• _What you need to do_: Once the line containing "You are a GUI" is found, please copy it and all lines after it through the end of the records, exactly, leaving out pictures.

Stored data entries
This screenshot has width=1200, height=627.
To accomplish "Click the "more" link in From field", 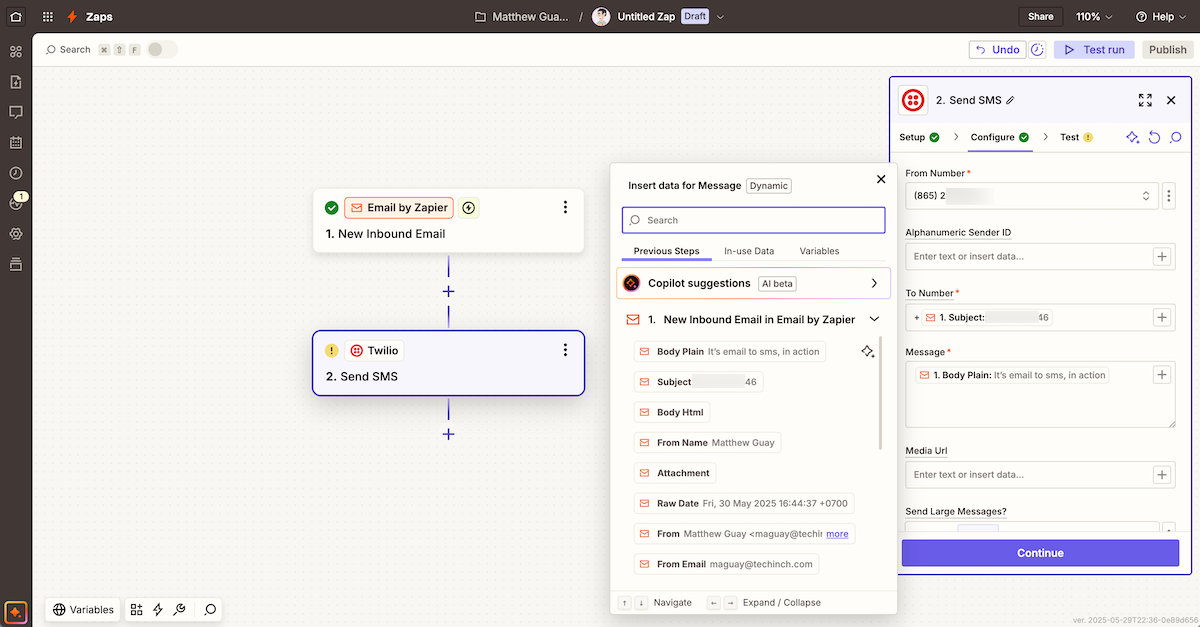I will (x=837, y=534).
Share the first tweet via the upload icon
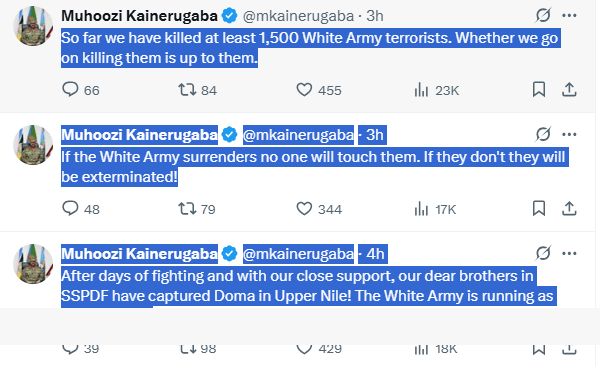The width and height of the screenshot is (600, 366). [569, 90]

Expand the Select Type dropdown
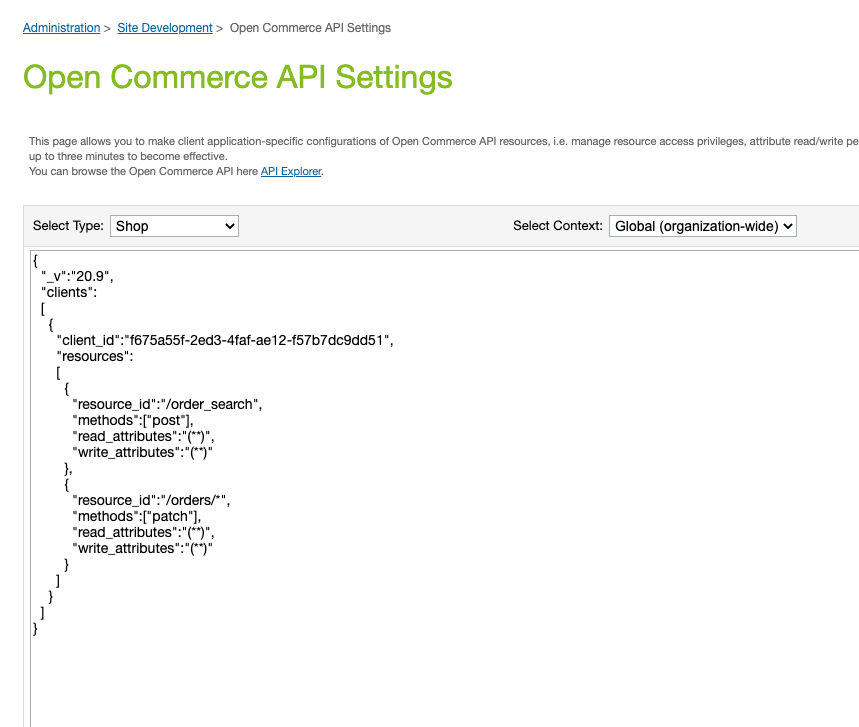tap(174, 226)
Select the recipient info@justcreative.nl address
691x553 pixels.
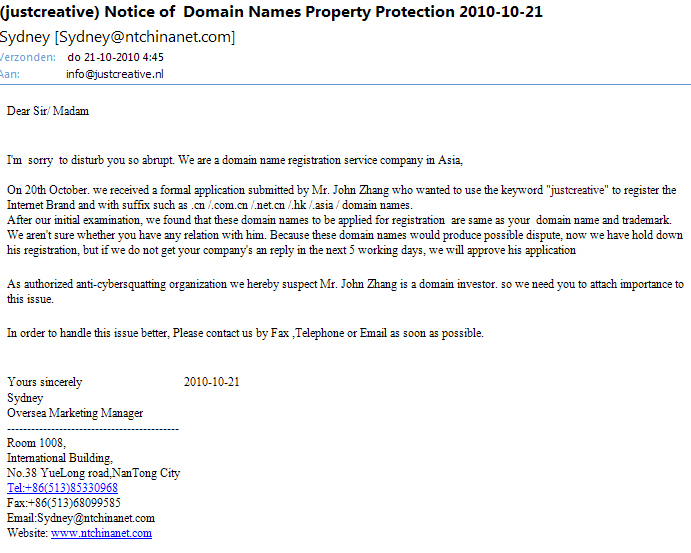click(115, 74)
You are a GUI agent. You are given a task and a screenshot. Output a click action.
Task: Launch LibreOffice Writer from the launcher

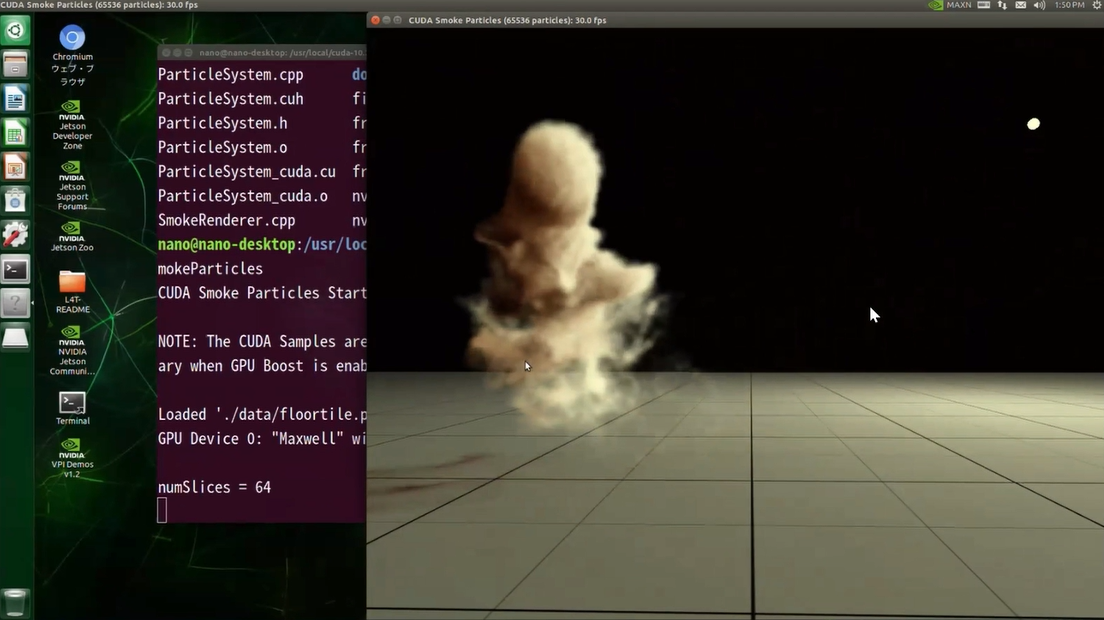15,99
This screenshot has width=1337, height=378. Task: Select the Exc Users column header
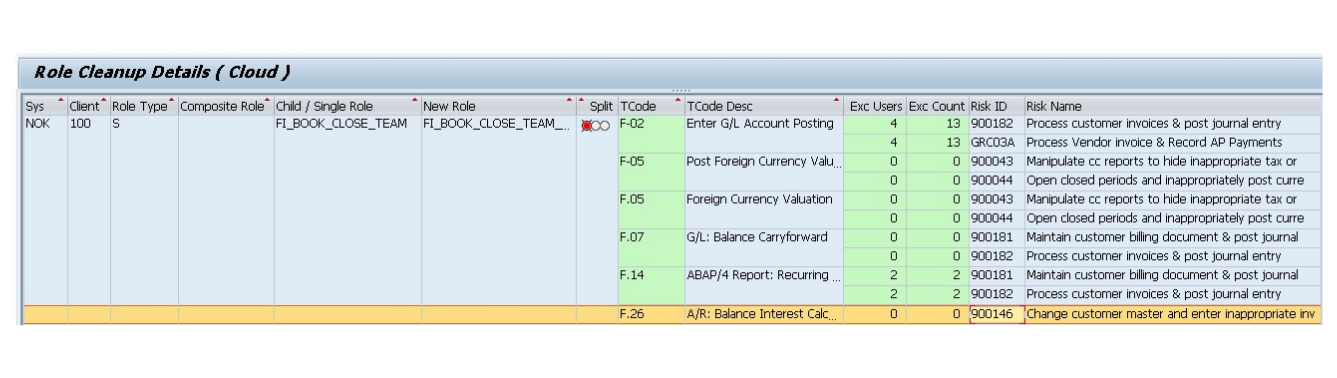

• _Exercise output_:
You are a GUI agent. You are given a task and a screenshot. Output a click action.
Task: Launch LibreOffice Writer from the launcher

15,99
This screenshot has width=1337, height=378. Task: Select the Exc Users column header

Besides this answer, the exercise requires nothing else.